Sporting Classics Review of We’ll Do It Tomorrow

I was honored that my new book We’ll Do It Tomorrow was reviewed by Sporting Classics magazine. Click on the picture to see the article in context or read the excerpt below.

Review of We'll Do It Tomorrow

“Finally, as a nice counterpoise to stories of big game and distant locales, there’s John P. Faris Jr’s We’ll Do It Tomorrow: Southern Hunting and Fishing Stories (Hardbound, 253 pages, illustrated, $28.99 from www.outdoorstories.com).  This is the talented author’s second book-length venture into storytelling, with his previous effort, Ten Was the Deal, having carved a comfortable niche in the ranks of contemporary Southern tellers of sporting tales.

The book’s subject matter ranges widely and encompasses the quarries and activities that typify local outdoor pursuits in the heartland of the South – whitetails and cottontails, bass and a first gun, simple culinary pleasures, little things that are part of the sporting experience, and much more.  If you read the book’s title story and don’t find yourself dabbing your eyes or with a catch in your throat, some serious self-examination is in order.  The piece is that moving and meaningful.

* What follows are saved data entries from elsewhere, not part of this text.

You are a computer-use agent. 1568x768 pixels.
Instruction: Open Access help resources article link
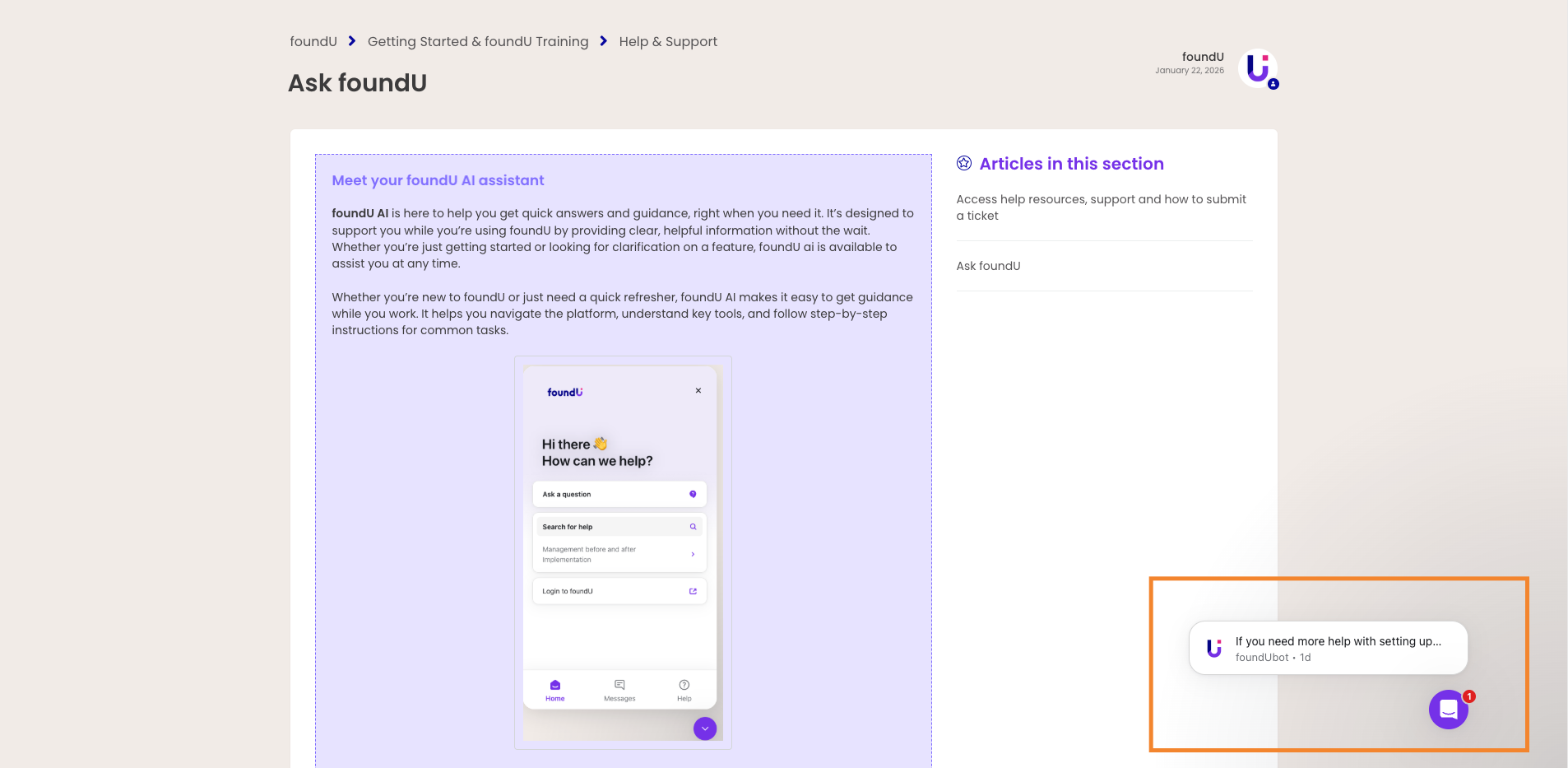1101,207
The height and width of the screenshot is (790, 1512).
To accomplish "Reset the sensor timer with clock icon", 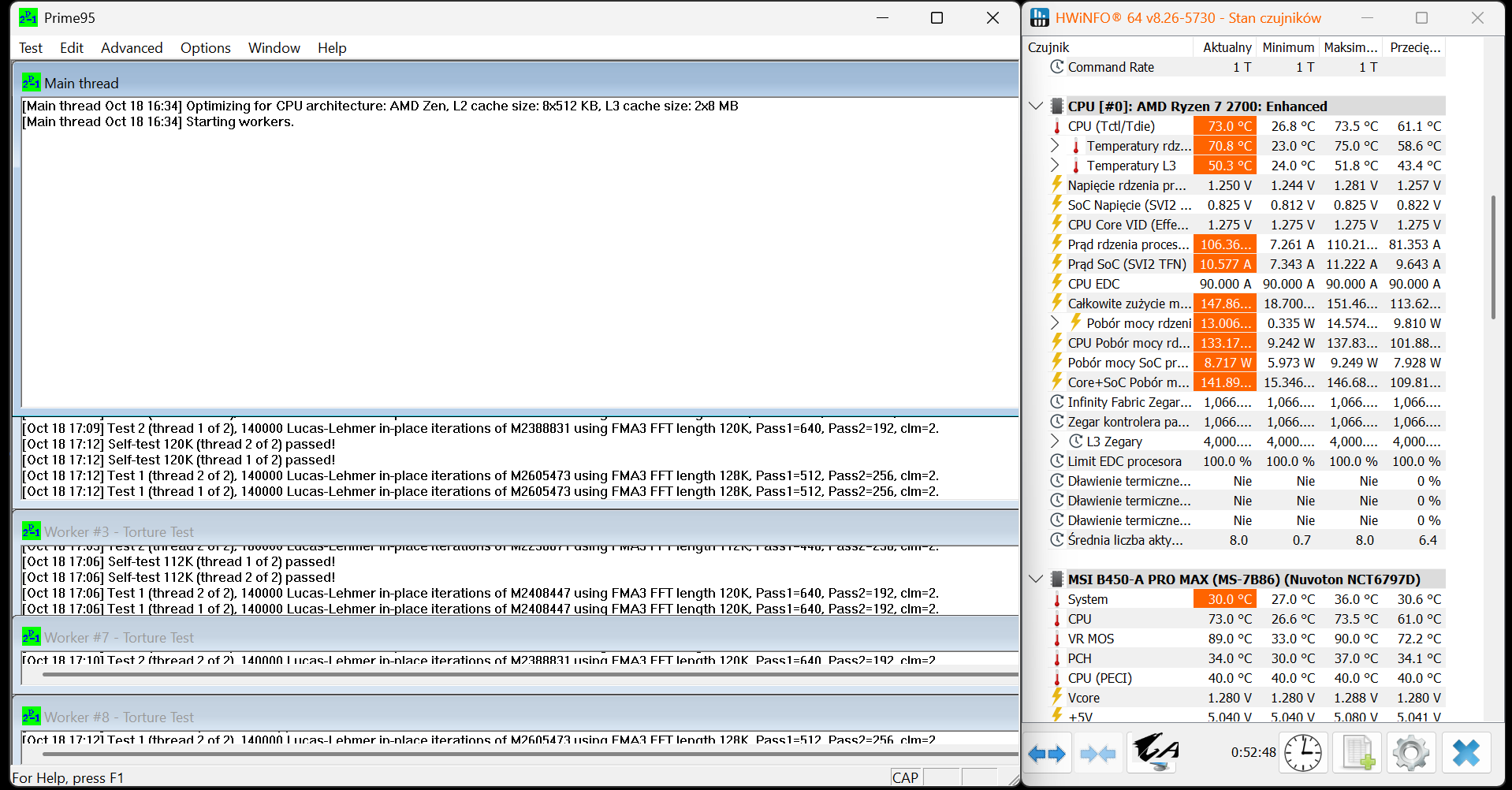I will click(1303, 753).
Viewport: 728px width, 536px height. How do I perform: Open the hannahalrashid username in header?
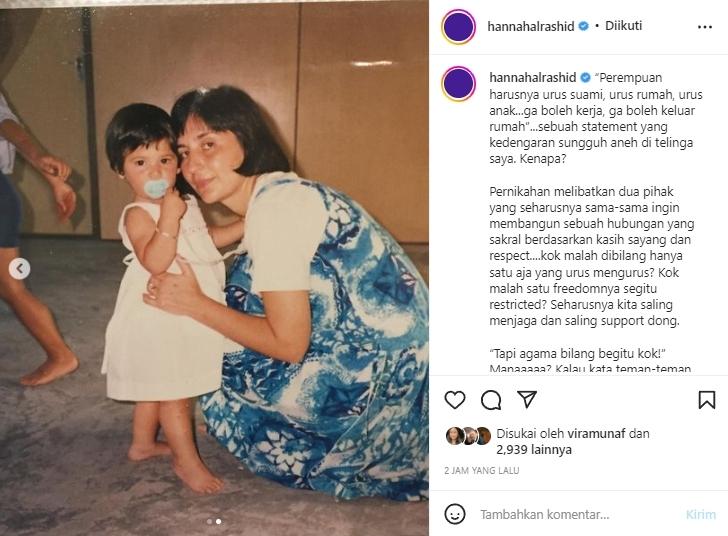tap(531, 26)
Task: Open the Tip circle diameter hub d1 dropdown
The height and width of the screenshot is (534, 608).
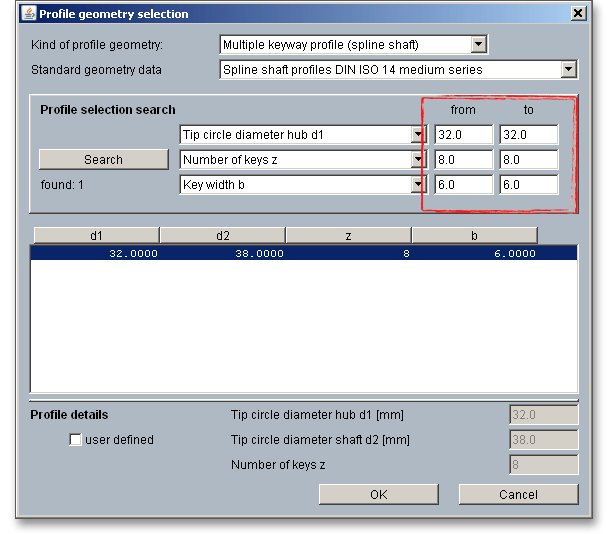Action: [418, 135]
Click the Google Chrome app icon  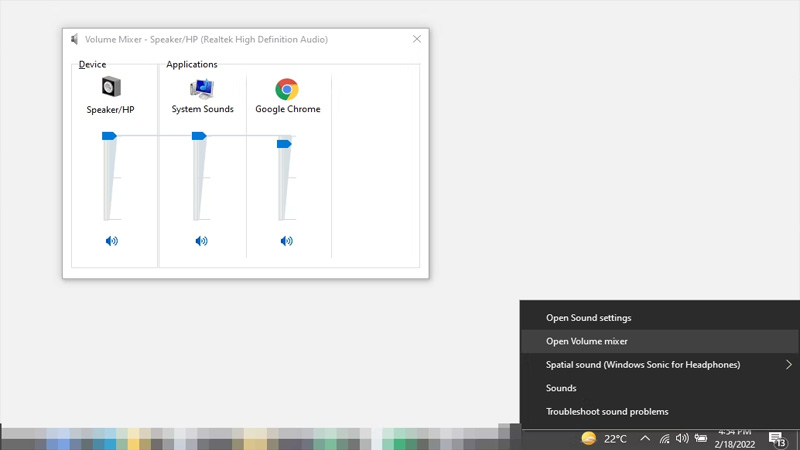pyautogui.click(x=287, y=89)
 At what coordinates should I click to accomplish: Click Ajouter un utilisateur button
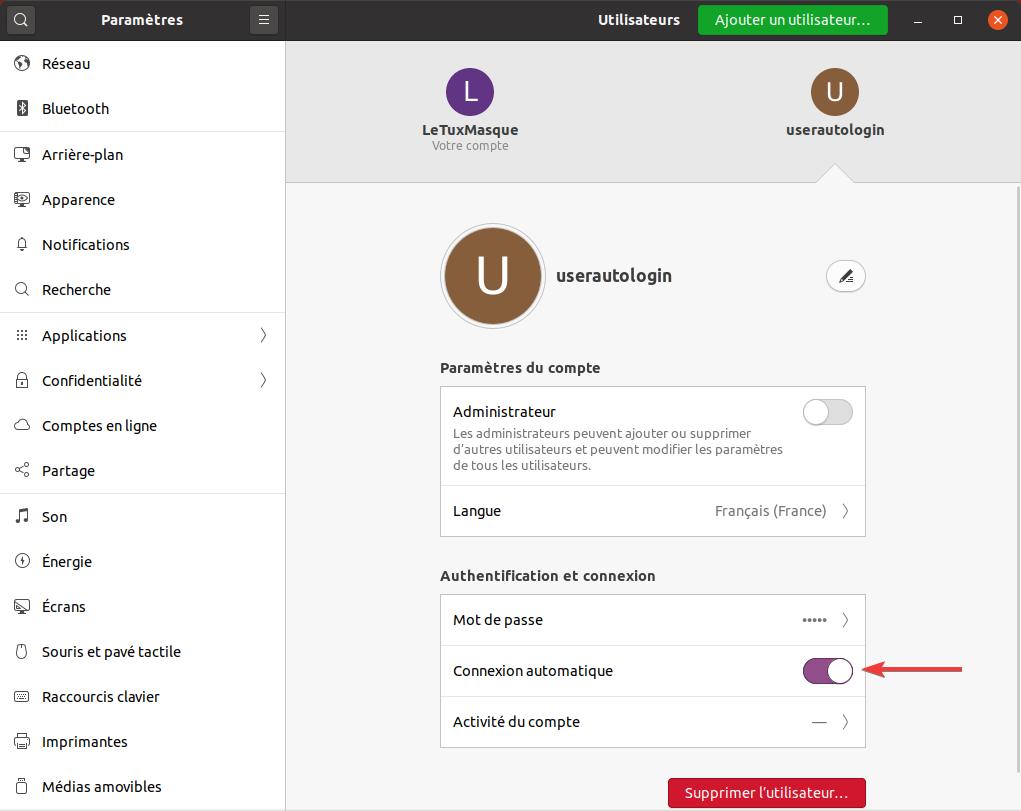point(792,19)
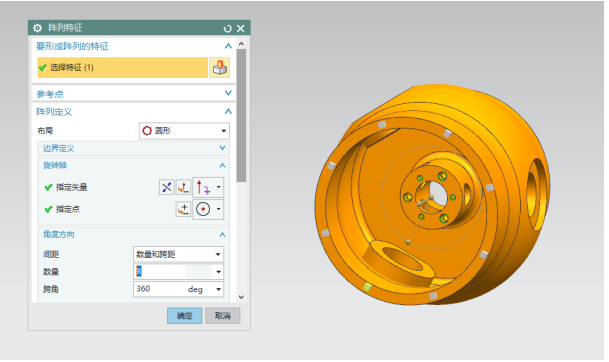Viewport: 609px width, 362px height.
Task: Open the 跨角 360 deg dropdown arrow
Action: point(219,289)
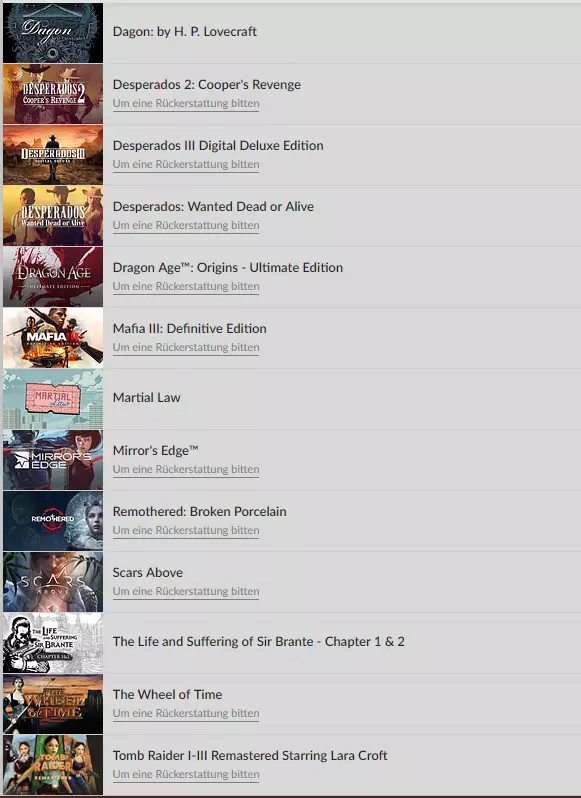
Task: Open the Dagon game cover thumbnail
Action: [53, 33]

Mostly though, this is just relaxed literature on the outdoors in the vein of Havilah Babcock, Archibald Rutledge, Robert Ruark in his “Old Man” pieces, or Charlie Elliott at his best.  As Southern as a slice of pecan pie or Vienna sausages and Saltines on a summer fishing trip, this is a book meant not just for sons and daughters of the South, but anyone who relishes those warm and winsome hours devoted to being astream or afield.”

Sporting Classics Review of We’ll Do It Tomorrow2020-11-16T15:43:33+00:00

Sporting Classics Review of Ten Was The Deal

I was honored that my new book Ten Was The Deal was reviewed by Sporting Classics magazine. Click on the picture below to see the article in context or read the excerpt  below.

A NOTEWORTHY NEW BOOK
John P. Faris Jr., Ten Was the Deal: Southern Hunting and Fishing Stories. Indianapolis, Indiana: Dog Ear Publishing, 2013.

Available in hardback, paperback and e-book forms through major retailers.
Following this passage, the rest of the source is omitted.